Tak cuma, itu, dalam transkrip rekaman yang beredar di kalangan wartawan tersebut, Setya dan Reza beberapa kali menyebut nama Luhut, yang diduga adalah Menteri Koordinator Polhukam Luhut Binsar Panjaitan. Setya menyebut Luhut telah berbicara dengan Chairman Freeport-McMoran Inc James Robert Moffet (Jim Bob) untuk meminta agar 10 persen dari 30 persen saham Freeport yang akan didivestasi dibayarkan menggunakan dividen.
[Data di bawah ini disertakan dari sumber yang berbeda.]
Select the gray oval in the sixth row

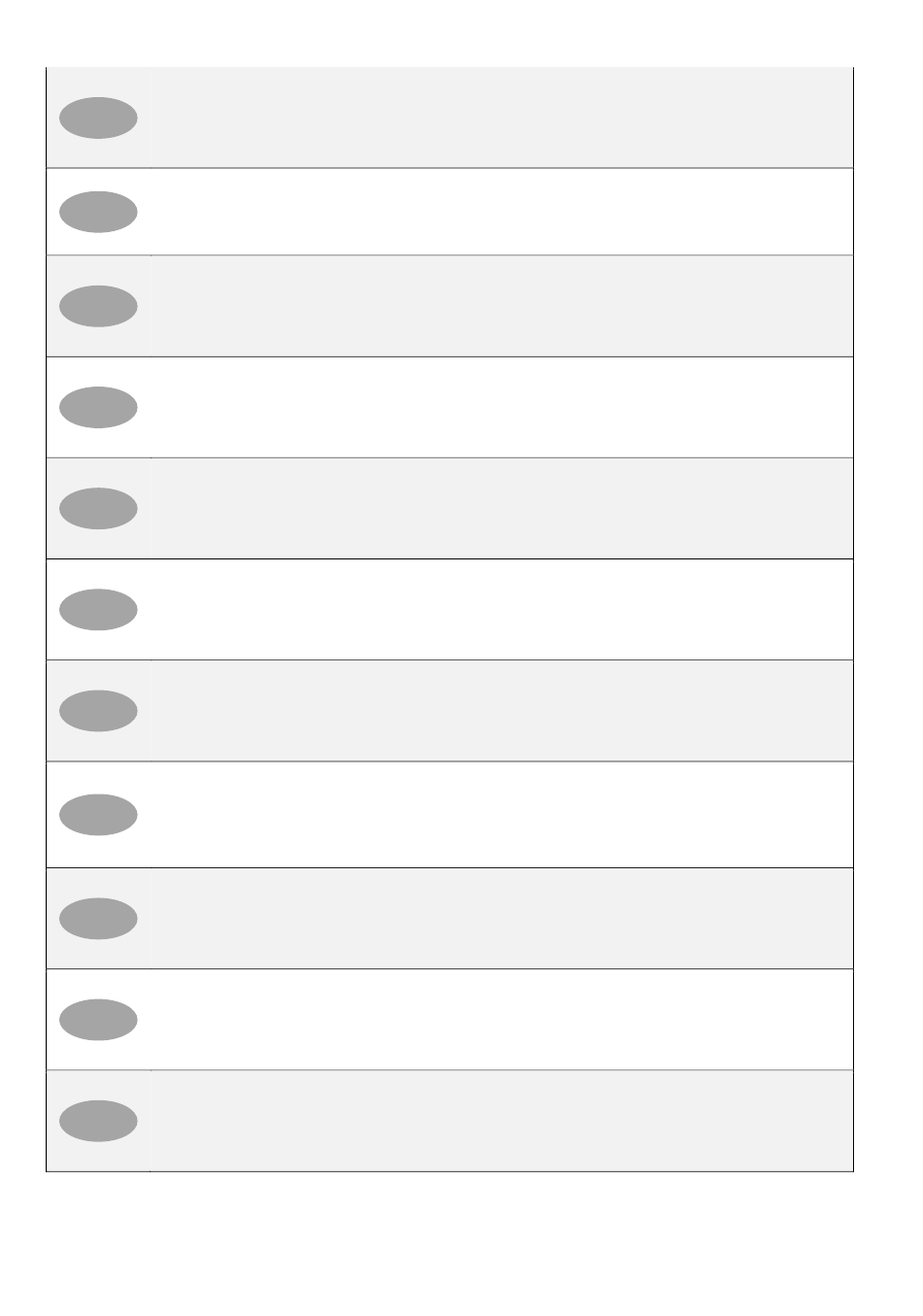click(x=98, y=610)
Namun, ide tersebut tidak disukai oleh Presiden Jokowi dan akhirnya menjadi perdebatan.
(Baca: Peran Luhut dalam Transkrip Rekaman Kontrak Freeport)
Namun, Luhut membantah terlibat dalam kasus tersebut. “Saya tidak terlibat urusan itu, saya melakukan tugas Polhukam,” katanya, Rabu pekan lalu (18/11). Namun, dia merasa tidak tercemar nama baiknya dan tak mempersoalkan pencatutan namanya. “Namanya nyatut, suka-suka dia,” katanya. Karena itulah, Luhut tidak berencana melaporkan Setya ke penegak hukum.
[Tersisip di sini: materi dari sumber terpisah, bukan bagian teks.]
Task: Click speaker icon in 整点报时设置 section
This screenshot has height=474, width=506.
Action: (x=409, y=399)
Selain nama presiden, wakil presiden dan Luhut, kabarnya rekaman lengkap percakapan tersebut juga menyebut nama tokoh-tokoh lainnya. Hal itu diungkapkan oleh Sekretaris Fraksi Golkar DPR, Bambang Soesatyo. "Kami mendapat informasi rekaman yang utuh itu lebih mengerikan. Informasinya melibatkan banyak nama besar dan akan membuat tambah gaduh republik ini," katanya, seperti dikutip dari detik.com, Kamis (26/11).
Terkait dengan kasus tersebut, sekitar 114 orang tokoh yang tergabung dalam Gerakan Selamatkan Negara Kesatuan Republik Indonesia (NKRI) menemui MKD DPR, Jumat pagi ini. Mereka mendesak mahkamah DPR mengusut secara tuntas dugaan pelanggaran kode etik yang dilakukan oleh Setya Novanto dan meminta persidangan kasus ini dilakukan secara terbuka.
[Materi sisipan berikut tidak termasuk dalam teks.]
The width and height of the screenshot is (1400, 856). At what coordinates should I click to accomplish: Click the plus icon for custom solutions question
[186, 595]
Sedangkan Junimart menekankan bahwa sidang MKD tidak akan menyentuh aspek-aspek pelanggaran hukum dalam kasus tersebut. "Kami membuktikan ada atau tidaknya pelanggaran kode etik," imbuhnya.
Sekadar informasi, kelompok ini beranggotakan banyak purnawirawan TNI. Antara lain mantan Panglima TNI Jenderal (Purn) Djoko Santoso, Letjen (Purn) Soeharto, anggota DPR dari PDI-Perjuangan Mayjen (Purn) TB Hasanudin dan Mayjen (Purn) Prijanto. Ada pula tokoh nasional seperti bekas Ketua PP Muhammadiyah Din Syamsudin, Hatta Taliwang, Fuad Bawazir, dan Lily Wahid.